Your objective>
Copy the lines from the one containing "You are a computer-use agent. 1273x954" through the end of the entries, inclusive, leaving out the pictures.

- - -

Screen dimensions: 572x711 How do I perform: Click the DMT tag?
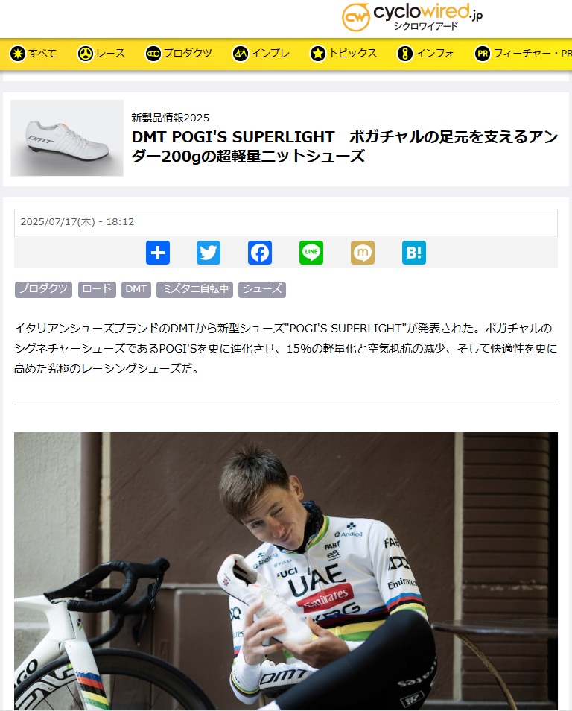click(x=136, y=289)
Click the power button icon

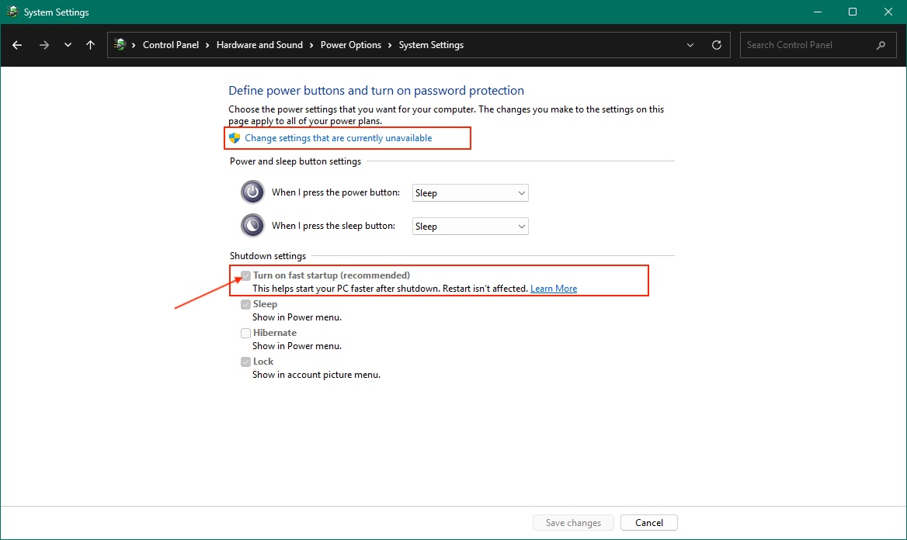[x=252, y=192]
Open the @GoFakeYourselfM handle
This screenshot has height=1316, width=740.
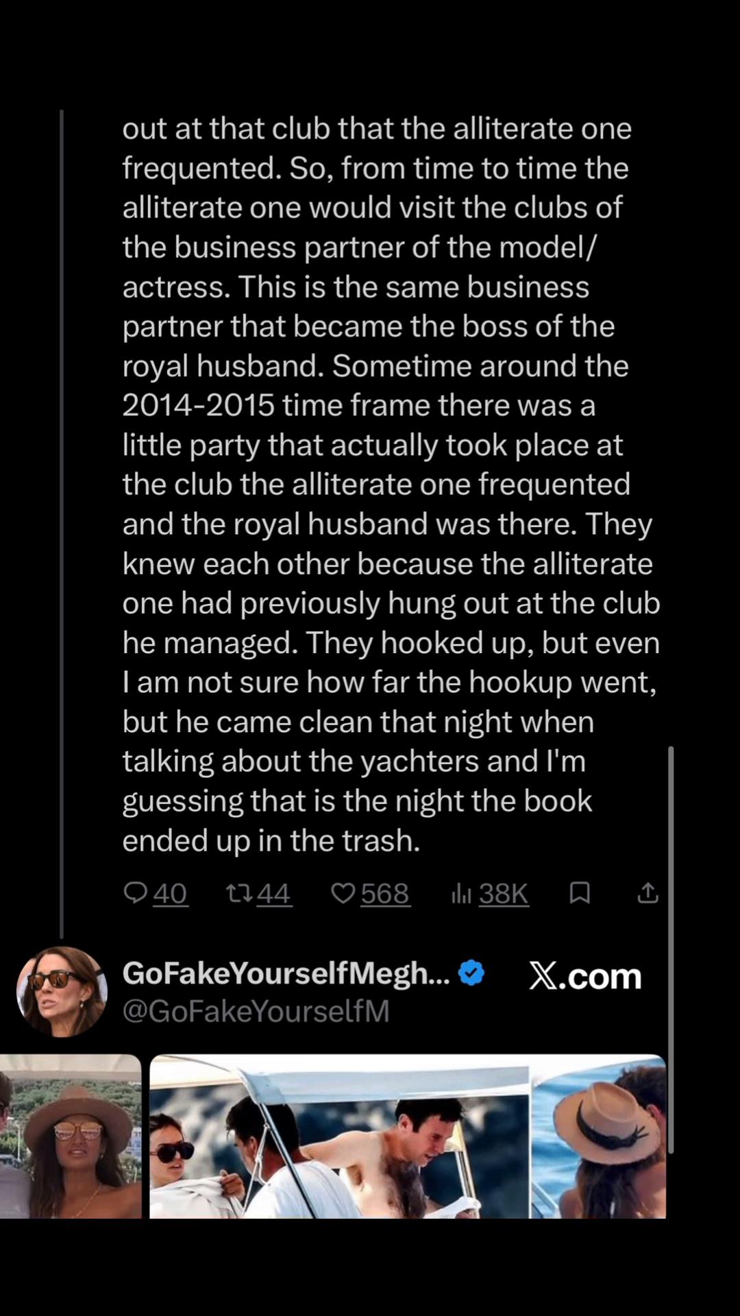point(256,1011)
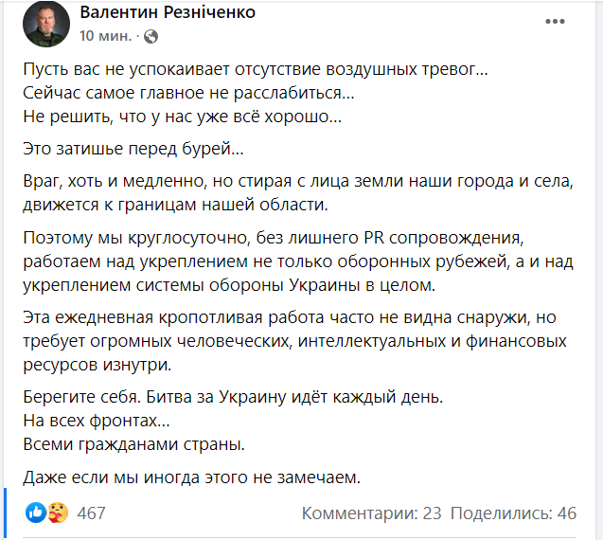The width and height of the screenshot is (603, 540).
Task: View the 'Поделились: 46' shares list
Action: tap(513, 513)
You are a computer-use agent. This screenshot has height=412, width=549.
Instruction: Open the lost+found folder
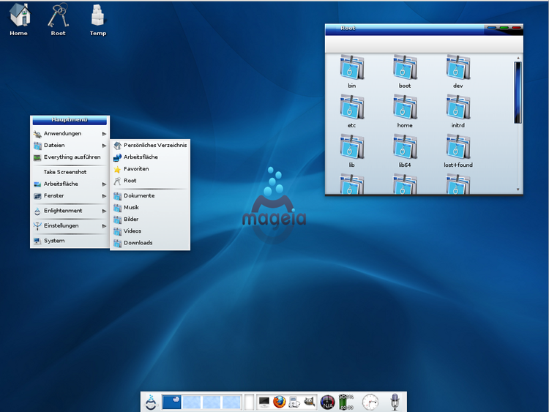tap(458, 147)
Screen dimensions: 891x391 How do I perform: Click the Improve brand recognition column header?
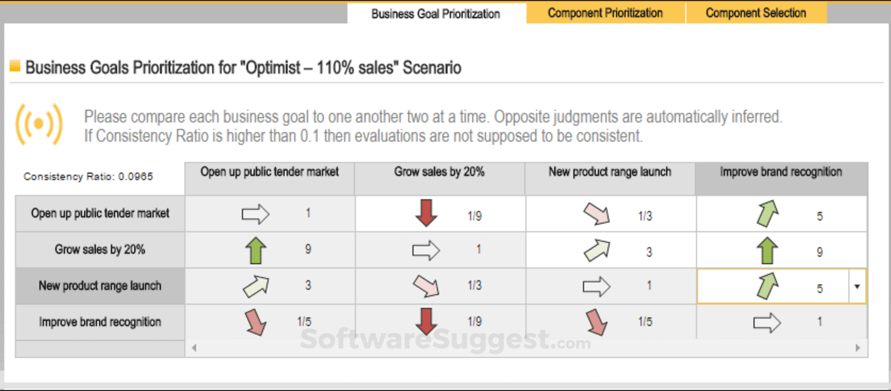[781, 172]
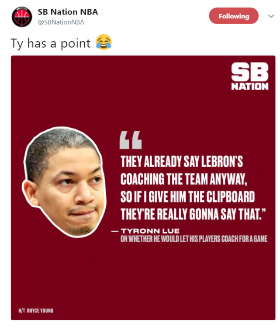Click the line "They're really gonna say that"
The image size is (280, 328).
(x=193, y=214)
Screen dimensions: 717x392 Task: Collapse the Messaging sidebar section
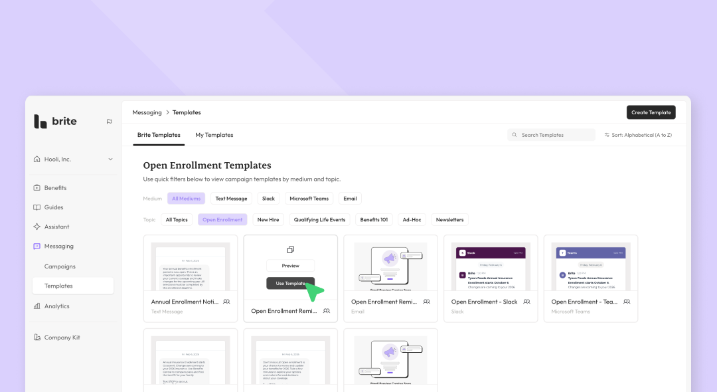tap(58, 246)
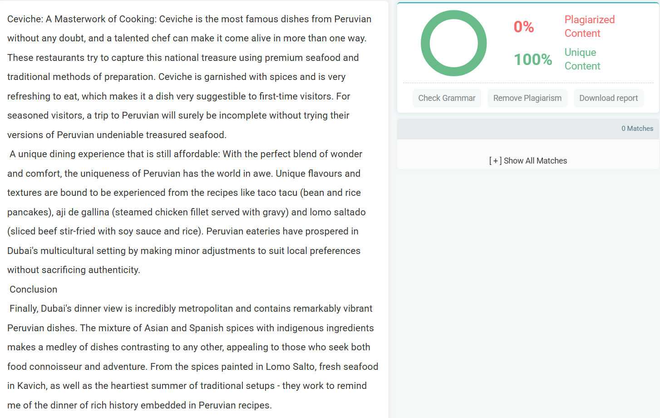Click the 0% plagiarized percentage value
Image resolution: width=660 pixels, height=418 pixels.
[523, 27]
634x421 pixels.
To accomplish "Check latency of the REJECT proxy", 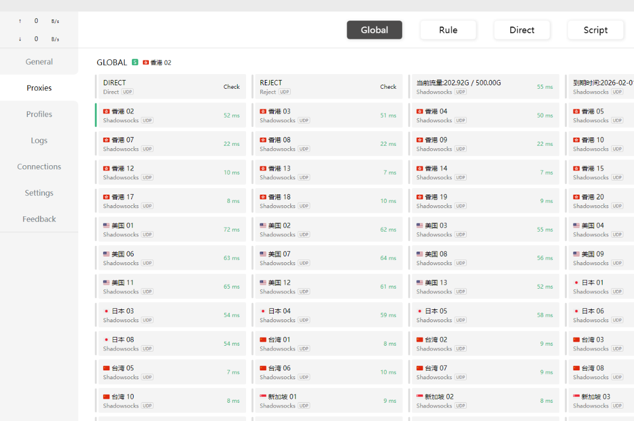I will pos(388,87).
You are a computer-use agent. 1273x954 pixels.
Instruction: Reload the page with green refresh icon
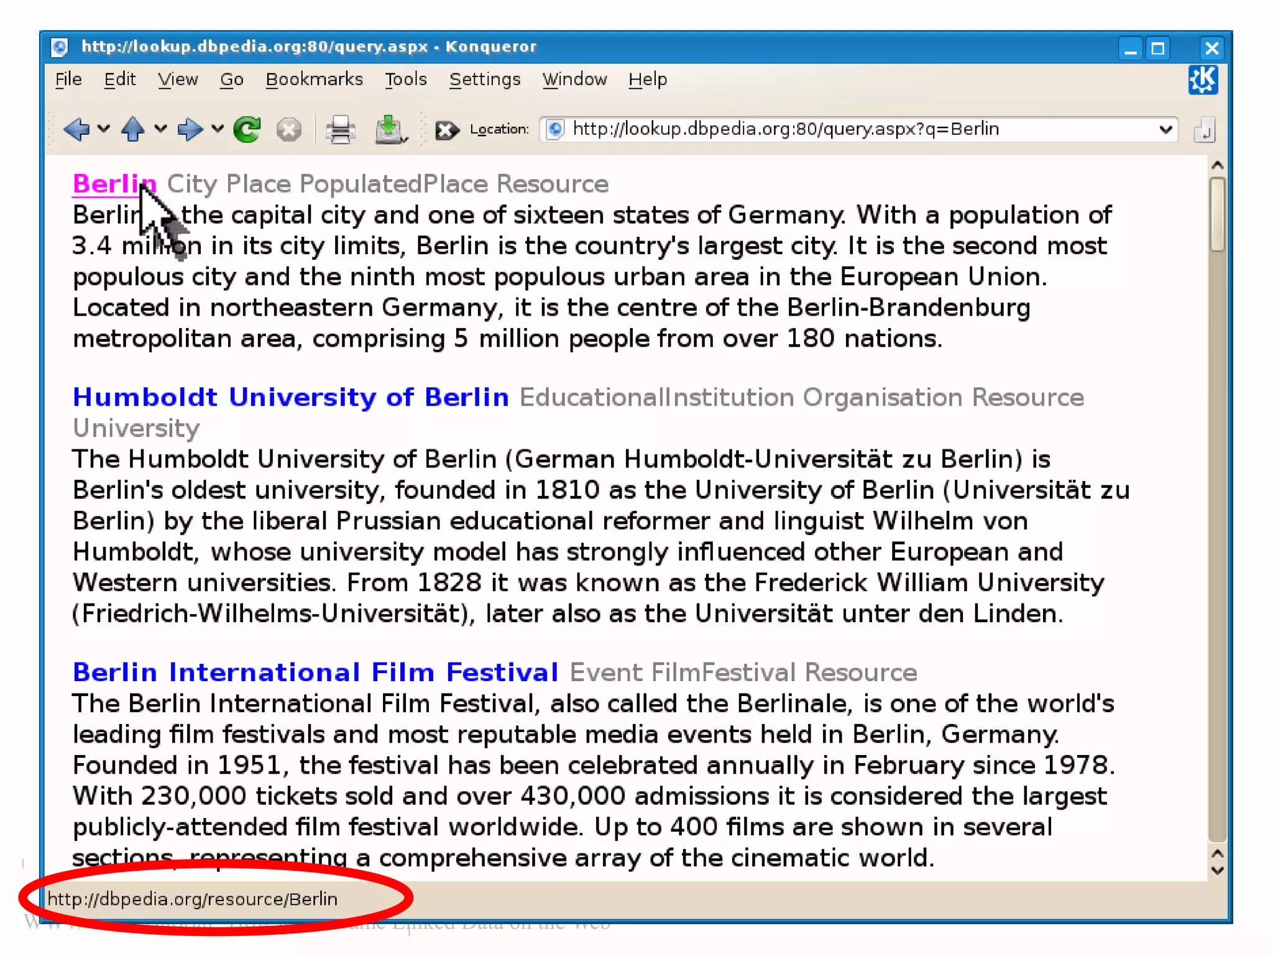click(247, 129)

- - -

Task answer>
You are a computer-use agent. 1273x954 pixels.
Instruction: Reload the page with green refresh icon
click(247, 129)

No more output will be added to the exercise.